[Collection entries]
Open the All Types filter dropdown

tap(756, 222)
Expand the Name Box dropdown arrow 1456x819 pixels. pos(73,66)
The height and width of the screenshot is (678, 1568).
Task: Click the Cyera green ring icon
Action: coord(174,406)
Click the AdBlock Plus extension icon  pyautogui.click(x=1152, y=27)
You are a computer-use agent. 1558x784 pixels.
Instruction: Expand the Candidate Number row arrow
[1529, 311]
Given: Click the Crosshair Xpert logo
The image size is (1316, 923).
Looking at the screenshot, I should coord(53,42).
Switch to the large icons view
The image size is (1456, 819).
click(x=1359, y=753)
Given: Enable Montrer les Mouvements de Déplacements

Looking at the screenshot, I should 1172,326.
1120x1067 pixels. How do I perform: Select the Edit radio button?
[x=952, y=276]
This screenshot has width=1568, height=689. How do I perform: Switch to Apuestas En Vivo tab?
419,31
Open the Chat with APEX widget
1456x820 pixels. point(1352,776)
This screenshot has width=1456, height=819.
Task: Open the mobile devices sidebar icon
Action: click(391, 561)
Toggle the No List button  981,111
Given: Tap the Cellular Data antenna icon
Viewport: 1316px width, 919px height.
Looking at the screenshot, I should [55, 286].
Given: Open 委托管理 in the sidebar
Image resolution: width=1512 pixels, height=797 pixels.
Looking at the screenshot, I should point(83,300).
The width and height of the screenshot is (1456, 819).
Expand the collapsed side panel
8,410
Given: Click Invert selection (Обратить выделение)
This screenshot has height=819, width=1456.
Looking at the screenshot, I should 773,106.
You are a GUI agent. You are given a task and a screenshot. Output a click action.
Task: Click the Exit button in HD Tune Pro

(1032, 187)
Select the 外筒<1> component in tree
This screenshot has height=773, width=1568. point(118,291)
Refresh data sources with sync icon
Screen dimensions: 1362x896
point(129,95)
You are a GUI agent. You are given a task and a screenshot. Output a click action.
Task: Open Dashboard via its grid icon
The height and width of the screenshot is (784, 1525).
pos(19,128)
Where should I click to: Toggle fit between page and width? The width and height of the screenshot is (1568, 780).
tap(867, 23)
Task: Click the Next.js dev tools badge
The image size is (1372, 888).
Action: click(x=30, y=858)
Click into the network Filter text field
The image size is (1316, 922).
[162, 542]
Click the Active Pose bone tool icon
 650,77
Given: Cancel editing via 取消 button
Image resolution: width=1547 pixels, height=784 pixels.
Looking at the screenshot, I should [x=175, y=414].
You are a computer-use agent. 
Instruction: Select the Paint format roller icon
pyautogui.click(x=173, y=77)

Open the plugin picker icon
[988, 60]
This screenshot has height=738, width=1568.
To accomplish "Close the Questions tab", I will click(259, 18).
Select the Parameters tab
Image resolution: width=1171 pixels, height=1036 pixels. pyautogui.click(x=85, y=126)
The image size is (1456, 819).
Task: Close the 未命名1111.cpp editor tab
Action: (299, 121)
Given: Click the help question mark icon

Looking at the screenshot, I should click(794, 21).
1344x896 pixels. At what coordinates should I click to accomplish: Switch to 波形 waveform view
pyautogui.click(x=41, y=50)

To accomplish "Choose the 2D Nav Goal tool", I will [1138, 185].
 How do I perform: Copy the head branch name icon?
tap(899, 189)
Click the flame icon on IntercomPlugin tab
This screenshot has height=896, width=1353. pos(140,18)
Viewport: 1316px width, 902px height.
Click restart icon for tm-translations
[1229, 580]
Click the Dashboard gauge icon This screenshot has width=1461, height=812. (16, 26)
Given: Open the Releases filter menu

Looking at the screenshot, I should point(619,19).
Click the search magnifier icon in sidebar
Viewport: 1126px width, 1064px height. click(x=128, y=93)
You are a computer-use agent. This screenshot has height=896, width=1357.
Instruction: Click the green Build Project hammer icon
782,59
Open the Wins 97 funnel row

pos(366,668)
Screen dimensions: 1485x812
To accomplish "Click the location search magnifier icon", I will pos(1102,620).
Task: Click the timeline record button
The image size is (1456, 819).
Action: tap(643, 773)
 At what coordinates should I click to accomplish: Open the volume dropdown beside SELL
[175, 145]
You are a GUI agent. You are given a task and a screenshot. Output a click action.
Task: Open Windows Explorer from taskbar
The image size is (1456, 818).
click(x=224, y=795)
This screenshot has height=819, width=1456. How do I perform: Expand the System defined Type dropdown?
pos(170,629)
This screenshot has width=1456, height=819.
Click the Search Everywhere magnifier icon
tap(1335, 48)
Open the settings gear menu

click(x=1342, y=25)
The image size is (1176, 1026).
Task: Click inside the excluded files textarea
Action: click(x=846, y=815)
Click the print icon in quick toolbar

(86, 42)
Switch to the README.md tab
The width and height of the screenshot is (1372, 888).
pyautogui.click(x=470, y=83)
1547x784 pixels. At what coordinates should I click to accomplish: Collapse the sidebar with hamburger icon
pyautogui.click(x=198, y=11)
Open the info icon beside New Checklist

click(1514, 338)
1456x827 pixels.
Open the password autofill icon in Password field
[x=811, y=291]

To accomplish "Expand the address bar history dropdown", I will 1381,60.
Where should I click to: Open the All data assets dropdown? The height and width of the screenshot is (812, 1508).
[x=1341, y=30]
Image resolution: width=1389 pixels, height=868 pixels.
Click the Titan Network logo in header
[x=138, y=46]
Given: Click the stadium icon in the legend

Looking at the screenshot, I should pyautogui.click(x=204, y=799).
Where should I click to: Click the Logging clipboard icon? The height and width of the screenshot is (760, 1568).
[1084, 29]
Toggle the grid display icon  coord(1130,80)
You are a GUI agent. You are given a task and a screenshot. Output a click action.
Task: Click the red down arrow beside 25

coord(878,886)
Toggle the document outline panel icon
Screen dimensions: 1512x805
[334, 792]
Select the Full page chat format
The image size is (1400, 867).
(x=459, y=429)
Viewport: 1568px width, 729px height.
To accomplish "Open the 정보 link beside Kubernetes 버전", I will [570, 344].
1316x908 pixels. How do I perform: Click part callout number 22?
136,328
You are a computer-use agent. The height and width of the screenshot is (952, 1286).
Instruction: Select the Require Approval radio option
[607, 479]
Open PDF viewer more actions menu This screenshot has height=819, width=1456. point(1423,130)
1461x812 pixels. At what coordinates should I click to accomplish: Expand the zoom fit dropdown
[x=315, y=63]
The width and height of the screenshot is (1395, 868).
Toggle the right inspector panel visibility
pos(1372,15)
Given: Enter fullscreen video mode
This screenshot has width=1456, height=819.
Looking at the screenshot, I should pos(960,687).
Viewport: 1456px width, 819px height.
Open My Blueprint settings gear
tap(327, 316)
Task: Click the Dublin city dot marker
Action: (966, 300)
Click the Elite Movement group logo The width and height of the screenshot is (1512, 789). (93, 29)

The task. Each entry must appear again in the answer exactly as written.

Answer for the task.
Open the All Types filter dropdown

tap(756, 222)
Expand the Name Box dropdown arrow 1456x819 pixels. pos(73,66)
The height and width of the screenshot is (678, 1568).
Task: Click the Cyera green ring icon
Action: coord(174,406)
Click the AdBlock Plus extension icon  pyautogui.click(x=1152, y=27)
You are a computer-use agent. 1558x784 pixels.
Instruction: Expand the Candidate Number row arrow
[1529, 311]
Given: Click the Crosshair Xpert logo
The image size is (1316, 923).
Looking at the screenshot, I should coord(53,42).
Switch to the large icons view
The image size is (1456, 819).
click(x=1359, y=753)
Given: Enable Montrer les Mouvements de Déplacements

Looking at the screenshot, I should 1172,326.
1120x1067 pixels. How do I perform: Select the Edit radio button?
[x=952, y=276]
This screenshot has width=1568, height=689. How do I perform: Switch to Apuestas En Vivo tab?
419,31
Open the Chat with APEX widget
1456x820 pixels. point(1352,776)
This screenshot has width=1456, height=819.
Task: Open the mobile devices sidebar icon
Action: click(391, 561)
Toggle the No List button  981,111
Given: Tap the Cellular Data antenna icon
Viewport: 1316px width, 919px height.
Looking at the screenshot, I should [55, 286].
Given: Open 委托管理 in the sidebar
Image resolution: width=1512 pixels, height=797 pixels.
Looking at the screenshot, I should point(83,300).
The width and height of the screenshot is (1456, 819).
Expand the collapsed side panel
8,410
Given: Click Invert selection (Обратить выделение)
This screenshot has height=819, width=1456.
Looking at the screenshot, I should 773,106.
You are a GUI agent. You are given a task and a screenshot. Output a click action.
Task: Click the Exit button in HD Tune Pro

(1032, 187)
Select the 外筒<1> component in tree
This screenshot has height=773, width=1568. point(118,291)
Refresh data sources with sync icon
Screen dimensions: 1362x896
point(129,95)
You are a GUI agent. You are given a task and a screenshot. Output a click action.
Task: Open Dashboard via its grid icon
The height and width of the screenshot is (784, 1525).
pos(19,128)
Where should I click to: Toggle fit between page and width? The width and height of the screenshot is (1568, 780).
tap(867, 23)
Task: Click the Next.js dev tools badge
The image size is (1372, 888).
Action: click(x=30, y=858)
Click into the network Filter text field
The image size is (1316, 922).
[162, 542]
Click the Active Pose bone tool icon
 650,77
Given: Cancel editing via 取消 button
Image resolution: width=1547 pixels, height=784 pixels.
Looking at the screenshot, I should [x=175, y=414].
You are a computer-use agent. 
Instruction: Select the Paint format roller icon
pyautogui.click(x=173, y=77)

Open the plugin picker icon
[988, 60]
This screenshot has height=738, width=1568.
To accomplish "Close the Questions tab", I will click(259, 18).
Select the Parameters tab
Image resolution: width=1171 pixels, height=1036 pixels. pyautogui.click(x=85, y=126)
The image size is (1456, 819).
Task: Close the 未命名1111.cpp editor tab
Action: (299, 121)
Given: Click the help question mark icon

Looking at the screenshot, I should click(794, 21).
1344x896 pixels. At what coordinates should I click to accomplish: Switch to 波形 waveform view
pyautogui.click(x=41, y=50)

To accomplish "Choose the 2D Nav Goal tool", I will [1138, 185].
 How do I perform: Copy the head branch name icon?
tap(899, 189)
Click the flame icon on IntercomPlugin tab
This screenshot has height=896, width=1353. pos(140,18)
Viewport: 1316px width, 902px height.
Click restart icon for tm-translations
[1229, 580]
Click the Dashboard gauge icon This screenshot has width=1461, height=812. (16, 26)
Given: Open the Releases filter menu

Looking at the screenshot, I should point(619,19).
Click the search magnifier icon in sidebar
Viewport: 1126px width, 1064px height. click(x=128, y=93)
You are a computer-use agent. This screenshot has height=896, width=1357.
Instruction: Click the green Build Project hammer icon
782,59
Open the Wins 97 funnel row

pos(366,668)
Screen dimensions: 1485x812
To accomplish "Click the location search magnifier icon", I will pos(1102,620).
Task: Click the timeline record button
The image size is (1456, 819).
Action: tap(643, 773)
 At what coordinates should I click to accomplish: Open the volume dropdown beside SELL
[175, 145]
You are a GUI agent. You are given a task and a screenshot. Output a click action.
Task: Open Windows Explorer from taskbar
The image size is (1456, 818).
click(x=224, y=795)
This screenshot has height=819, width=1456. How do I perform: Expand the System defined Type dropdown?
pos(170,629)
This screenshot has width=1456, height=819.
Click the Search Everywhere magnifier icon
tap(1335, 48)
Open the settings gear menu

click(x=1342, y=25)
The image size is (1176, 1026).
Task: Click inside the excluded files textarea
Action: click(x=846, y=815)
Click the print icon in quick toolbar

(86, 42)
Switch to the README.md tab
The width and height of the screenshot is (1372, 888).
pyautogui.click(x=470, y=83)
1547x784 pixels. At what coordinates should I click to accomplish: Collapse the sidebar with hamburger icon
pyautogui.click(x=198, y=11)
Open the info icon beside New Checklist

click(1514, 338)
1456x827 pixels.
Open the password autofill icon in Password field
[x=811, y=291]

To accomplish "Expand the address bar history dropdown", I will 1381,60.
Where should I click to: Open the All data assets dropdown? The height and width of the screenshot is (812, 1508).
[x=1341, y=30]
Image resolution: width=1389 pixels, height=868 pixels.
Click the Titan Network logo in header
[x=138, y=46]
Given: Click the stadium icon in the legend

Looking at the screenshot, I should pyautogui.click(x=204, y=799).
Where should I click to: Click the Logging clipboard icon? The height and width of the screenshot is (760, 1568).
[1084, 29]
Toggle the grid display icon  coord(1130,80)
You are a GUI agent. You are given a task and a screenshot. Output a click action.
Task: Click the red down arrow beside 25

coord(878,886)
Toggle the document outline panel icon
Screen dimensions: 1512x805
[334, 792]
Select the Full page chat format
The image size is (1400, 867).
(x=459, y=429)
Viewport: 1568px width, 729px height.
To accomplish "Open the 정보 link beside Kubernetes 버전", I will [570, 344].
1316x908 pixels. How do I perform: Click part callout number 22?
136,328
You are a computer-use agent. The height and width of the screenshot is (952, 1286).
Instruction: Select the Require Approval radio option
[607, 479]
Open PDF viewer more actions menu This screenshot has height=819, width=1456. point(1423,130)
1461x812 pixels. At what coordinates should I click to accomplish: Expand the zoom fit dropdown
[x=315, y=63]
The width and height of the screenshot is (1395, 868).
Toggle the right inspector panel visibility
pos(1372,15)
Given: Enter fullscreen video mode
This screenshot has width=1456, height=819.
Looking at the screenshot, I should pos(960,687).
Viewport: 1456px width, 819px height.
Open My Blueprint settings gear
tap(327, 316)
Task: Click the Dublin city dot marker
Action: (966, 300)
Click the Elite Movement group logo The width and height of the screenshot is (1512, 789). (93, 29)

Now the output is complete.